### [Text passage]
Giving up


My friends have stopped drinking and eating meat for Lent.

The joke is that the Pope gave up the papacy.

I have given up romance.

Not for 40 days.

Forever more.

The laws of the universe perhaps ordained it.

Because he came in to my life two years ago on a Good Friday.

I remember that evening only because of what happened after that day. My friends and I were out dancing and drinking at a club and he seemed to know someone in the group.

I don’t remember paying any attention to him after we were introduced. Just before we left, he came across and as it happens with a pleasant person that we meet socially, we casually exchanged phone numbers.

It may not have been obvious but back then, I was trying to shut out a lot of pain. My dear friend Susan had died and I was teetering on the verge of a breakdown. In those terrible weeks that she lingered and clung painfully to life, I’d held on to sanity.

Susan was my pillar of strength. The pillar that held me up for years when I had gone through the most awful period of my life. A time that I would wish on no one. A time that had also made it difficult for me to think of romance or relationships.

Susan’s illness had occupied my life. I had stopped working to sit with her through the day. In the evenings, I accepted every invitation to go out and get sloshed; I’d dance and hang out with people who talked about frivolous stuff. Things that I cared a shit about. Not life and death. Anything but that. that’s how I ended up partying that Friday.

I can’t fathom why I didn’t turn away when he called me. And continued to call me. Perhaps the attention was gratifying. It took my mind off the relentless existential questions that preyed on me.

### [Written task 1]
Please express the rows from the line with "You are a computer-use" to the line with "click(342, 314)" as a Markdown table with the columns No. and Line, numbering each line and leaving out blank lines.

### [Input data]
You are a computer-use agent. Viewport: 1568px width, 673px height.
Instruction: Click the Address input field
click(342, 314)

--

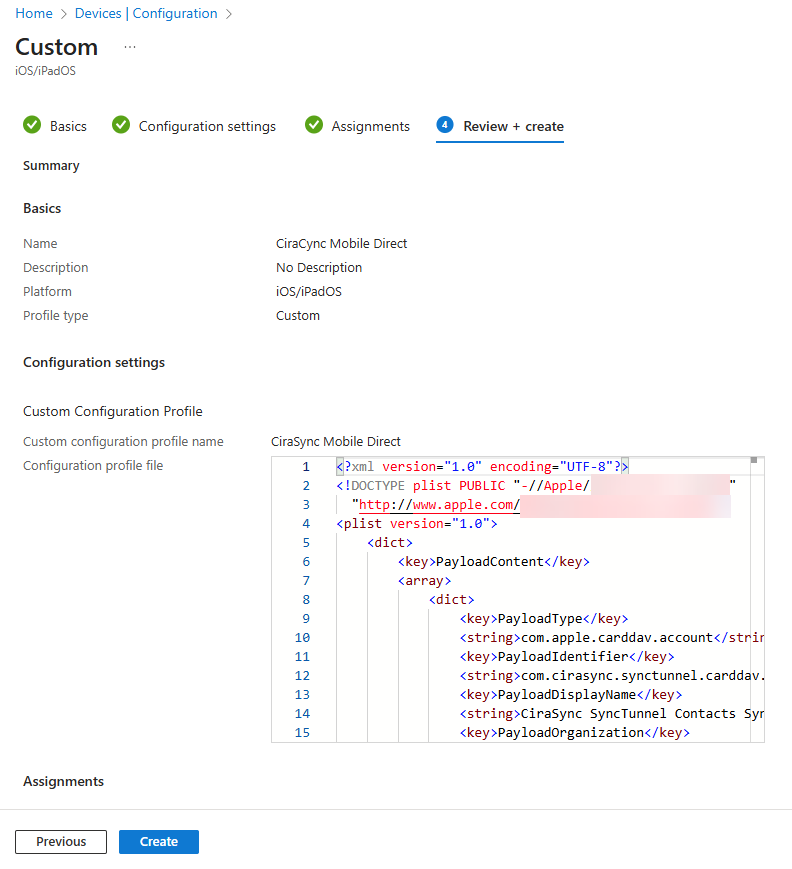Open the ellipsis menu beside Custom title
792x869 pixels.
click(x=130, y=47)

### [Written task 2]
In the essay about giving up, on what day did he come into the narrator's life?

### [Exercise answer 1]
| No. | Line |
|---|---|
| 1 | You are a computer-use agent. Viewport: 1568px width, 673px height. |
| 2 | Instruction: Click the Address input field |
| 3 | click(342, 314) |

### [Exercise answer 2]
On a Good Friday two years ago.